Baulig Law focuses on employment issues

Problems with your employees? Problems with your employer? Frustrated with government regulations? Baulig Law provides experienced, cost-effective legal services for businesses and individuals in the areas of employment discrimination, wages and overtime, workplace safety and health, and health care compliance.

Laurie T. Baulig
Laurie T. Baulig

Attorney at Law

With a career spanning three decades, Laurie Baulig has been a litigator for the federal government, a private practitioner, in-house counsel for two business trade associations, and a teacher at a liberal arts college.  She founded Baulig Law with the idea that, at its best, law is a service profession that should be transparent, accessible and affordable.  The firm’s focus on employment law also reflects her philosophy that both businesses and their employees benefit when the workplace is free from discrimination, unfair wage practices, and unsafe or unhealthy conditions.
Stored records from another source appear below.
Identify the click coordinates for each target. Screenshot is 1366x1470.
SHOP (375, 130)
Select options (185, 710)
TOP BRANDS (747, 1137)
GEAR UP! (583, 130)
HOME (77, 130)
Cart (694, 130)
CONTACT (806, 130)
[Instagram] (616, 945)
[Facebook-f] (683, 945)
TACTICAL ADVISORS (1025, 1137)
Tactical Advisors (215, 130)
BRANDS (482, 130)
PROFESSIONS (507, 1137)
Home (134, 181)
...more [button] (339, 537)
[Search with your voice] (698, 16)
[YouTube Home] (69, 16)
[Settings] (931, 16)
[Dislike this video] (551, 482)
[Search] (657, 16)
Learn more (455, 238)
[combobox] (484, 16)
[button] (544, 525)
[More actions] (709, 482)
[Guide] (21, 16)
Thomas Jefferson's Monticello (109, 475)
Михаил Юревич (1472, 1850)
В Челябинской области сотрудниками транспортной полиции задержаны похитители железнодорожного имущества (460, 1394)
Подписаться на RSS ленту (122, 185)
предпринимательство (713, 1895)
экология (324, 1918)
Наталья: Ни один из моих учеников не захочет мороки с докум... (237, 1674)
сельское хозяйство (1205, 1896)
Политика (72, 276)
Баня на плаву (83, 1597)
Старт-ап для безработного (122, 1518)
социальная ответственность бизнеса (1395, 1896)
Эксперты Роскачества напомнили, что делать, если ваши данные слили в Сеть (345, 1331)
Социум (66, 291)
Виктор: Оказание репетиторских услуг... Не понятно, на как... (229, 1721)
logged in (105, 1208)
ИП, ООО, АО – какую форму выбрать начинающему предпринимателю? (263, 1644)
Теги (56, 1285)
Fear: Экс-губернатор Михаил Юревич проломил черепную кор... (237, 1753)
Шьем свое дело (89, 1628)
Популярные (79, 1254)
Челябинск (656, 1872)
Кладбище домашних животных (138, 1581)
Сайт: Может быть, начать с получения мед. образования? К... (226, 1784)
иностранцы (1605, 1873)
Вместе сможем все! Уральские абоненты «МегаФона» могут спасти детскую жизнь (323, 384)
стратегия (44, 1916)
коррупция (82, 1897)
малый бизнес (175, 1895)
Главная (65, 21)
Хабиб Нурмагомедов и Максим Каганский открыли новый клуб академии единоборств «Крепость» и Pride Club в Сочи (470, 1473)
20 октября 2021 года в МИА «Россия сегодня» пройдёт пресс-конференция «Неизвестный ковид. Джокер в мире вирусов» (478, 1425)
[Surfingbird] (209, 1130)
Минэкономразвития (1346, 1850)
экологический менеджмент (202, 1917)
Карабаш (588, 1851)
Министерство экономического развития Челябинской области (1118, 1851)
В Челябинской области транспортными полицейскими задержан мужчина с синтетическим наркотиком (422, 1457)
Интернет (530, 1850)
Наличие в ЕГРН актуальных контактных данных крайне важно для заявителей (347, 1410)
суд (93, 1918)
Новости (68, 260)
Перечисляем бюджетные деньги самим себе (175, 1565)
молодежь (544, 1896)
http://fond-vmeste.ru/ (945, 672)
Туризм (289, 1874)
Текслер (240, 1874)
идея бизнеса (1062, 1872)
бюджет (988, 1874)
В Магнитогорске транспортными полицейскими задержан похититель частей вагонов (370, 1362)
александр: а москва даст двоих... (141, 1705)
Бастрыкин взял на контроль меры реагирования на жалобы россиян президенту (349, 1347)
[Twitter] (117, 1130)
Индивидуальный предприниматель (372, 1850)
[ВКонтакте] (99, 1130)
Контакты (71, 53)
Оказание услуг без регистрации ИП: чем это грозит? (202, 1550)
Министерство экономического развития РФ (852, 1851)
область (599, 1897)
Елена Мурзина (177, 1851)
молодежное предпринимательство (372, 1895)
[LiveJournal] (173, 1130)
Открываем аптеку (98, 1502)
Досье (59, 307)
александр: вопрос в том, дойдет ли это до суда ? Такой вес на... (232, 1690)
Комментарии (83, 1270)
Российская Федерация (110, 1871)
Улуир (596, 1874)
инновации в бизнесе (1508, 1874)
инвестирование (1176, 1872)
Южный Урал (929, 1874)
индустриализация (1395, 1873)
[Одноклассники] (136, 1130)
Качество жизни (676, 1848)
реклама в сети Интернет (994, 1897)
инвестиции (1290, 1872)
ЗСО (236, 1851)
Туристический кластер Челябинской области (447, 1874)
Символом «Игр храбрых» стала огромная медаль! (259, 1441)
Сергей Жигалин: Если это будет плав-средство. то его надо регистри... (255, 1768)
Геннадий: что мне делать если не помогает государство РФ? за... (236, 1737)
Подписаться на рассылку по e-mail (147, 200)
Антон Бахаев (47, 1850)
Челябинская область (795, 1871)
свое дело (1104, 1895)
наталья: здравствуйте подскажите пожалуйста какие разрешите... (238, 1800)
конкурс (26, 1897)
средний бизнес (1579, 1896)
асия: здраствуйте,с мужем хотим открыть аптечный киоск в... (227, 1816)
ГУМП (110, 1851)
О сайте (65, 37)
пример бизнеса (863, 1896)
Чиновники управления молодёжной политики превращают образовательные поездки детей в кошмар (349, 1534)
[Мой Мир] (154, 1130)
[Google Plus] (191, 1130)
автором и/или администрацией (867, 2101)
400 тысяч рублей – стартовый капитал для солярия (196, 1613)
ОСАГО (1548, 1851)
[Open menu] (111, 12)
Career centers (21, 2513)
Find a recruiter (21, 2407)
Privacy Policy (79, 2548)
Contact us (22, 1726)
Laurie began her career as an antitrust litigator for the Federal Trade Commission in Washington, D.C.  She later shifted her focus to employment law as in-house counsel for the American Trucking Associations, one of the largest business trade groups in the nation’s capital.   While at ATA, she travelled across the country explaining the requirements of new laws passed by Congress – such as the Americans with Disabilities Act, Civil Rights Act of 1991, and Family and Medical Leave Act – and regulatory proposals that would have an impact on the trucking industry.   This experience not only confirmed her passion for employment law, but also awakened her interest in teaching.   So she left D.C. for Lancaster, PA in 2008 to serve as adjunct assistant professor at Franklin & Marshall College.  From 2008-13, she taught Human Resources Management, Gender and the Law, and other courses affecting legal rights and responsibilities in the workplace.